「マスク熱中症」を防ぐ正しい使い方 気温上昇でトラブル増加

夏、マスクの内側は40度を超えることも
夏、マスクの内側は40度を超えることも(C)日刊ゲンダイ

 今年もコロナ禍が終わらないまま夏を迎えることになりそうだ。ワクチン接種は徐々に進んでいるが、打てば安心というわけではなく、感染予防のためにもまだまだマスクは手放せない。あらためて、夏のマスクの着け方を確認しておきたい。

 外出時にはマスクを装着するのが日常となり、マスクによる健康トラブルが増える一方。中でも、頭痛を訴える人がたくさんいて、頭痛外来を訪れる患者が急増しているという。

 マスク頭痛が起こる原因はいくつか指摘されていて、「自分が吐いた息をたくさん吸うことで脳が二酸化炭素過多の状態になり、脳の血管が拡張されて頭痛を招く」「マスク装着時にゴムを耳にかけることで、首の筋肉に大きな負荷がかかり、強い首凝りが起こって頭痛を引き起こす」といわれている。中でも、これからの季節は「マスク熱中症」による頭痛に注意が必要だ。東京疲労・睡眠クリニック院長の梶本修身氏は言う。

「ずっとマスクを着けていると、マスクの内側の温度は40度を超すこともあります。新鮮な空気を吸い込む際も、温かくなっているマスクを通過するため空気は暖まってしまう。さらに吐く息がマスクを温めるので次に吸い込む空気にも熱が加わって温度が上昇します。われわれは主に鼻呼吸で脳を冷やしています。鼻腔の奥には脳とつながっている毛細血管がたくさん通っていて、鼻呼吸によって冷たい空気を通過させることで効率良く脳を冷却しているのです。それがマスク着用で冷えた空気を吸い込めない状態になると、脳の温度が上昇して自律神経中枢がうまく働かなくなり、体温がコントロールできなくなって熱中症を招いてしまう危険があります」

 体に熱がたまって起こる熱中症は、目まい、吐き気、頭痛、けいれん、意識障害などさまざまな症状が表れる。重症度はⅠ度~Ⅲ度に分類され、Ⅱ度=中等度以上になると頭痛が起こる。

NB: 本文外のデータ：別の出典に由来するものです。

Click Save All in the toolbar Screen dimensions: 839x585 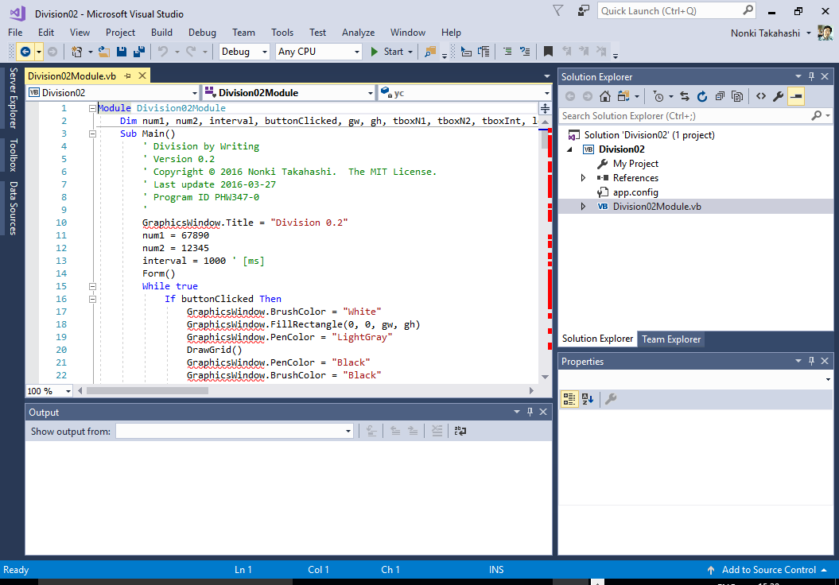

「脳が温まった状態が続くと、脳の細胞が熱で傷害されて炎症が起こります。すると、損傷を受けた細胞からプロスタグランジンという痛みを引き起こす生理活性物質が生成され、頭痛が表れるのです。頭痛はいわば脳の防御アラームですから、早急に脳を冷やす必要があります。放置していると重度の熱中症につながってしまいます」(梶本修身氏)

■通気性を考慮して2タイプ併用も

 脳を冷やすためには、やはり定期的に鼻から冷えた空気を取り込むことが大切になる。どこに行くにもマスクを着けっ放しにしていると、冷えた空気を吸い込めない。熱中症を防ぐためには臨機応変にマスクを使い分けるのも一案だ。

 今はほとんどの人が不織布マスクを装着している。ただ、不織布マスクはウイルス感染を防ぐ一定の効果が認められている分、通気性が良いとはいえない。その点、ウレタンマスクは比較的通気性がいい。ウイルス防御効果はないといわれているが、大きな飛沫をまき散らさない効果は期待できる。

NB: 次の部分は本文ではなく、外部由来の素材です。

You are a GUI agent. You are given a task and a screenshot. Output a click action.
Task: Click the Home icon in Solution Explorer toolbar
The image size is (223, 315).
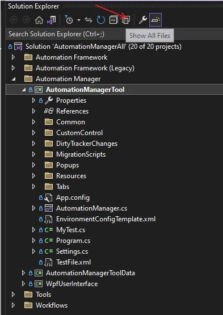pyautogui.click(x=39, y=20)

「湿度が高く暖かい空気を吸い込み続けることを避けるのが一番重要です。通気性が良くない不織布マスクは、通勤電車内や職場など人と接する場面で装着し、一人で屋外を移動する時は、通気性が高いウレタンマスクに替えるだけでも違ってきます。交換する際にマスクの表面を触らないようにして、一時的に外したマスクはケースに入れておくなど注意が必要ですが、マスク熱中症を防ぐために試してみるのもいいでしょう」(梶本修身氏)

 コロナ感染を予防できても、熱中症になってしまったら元も子もない。気温がどんどん高くなるこれからの季節、通気性も考慮してマスクを併用したい。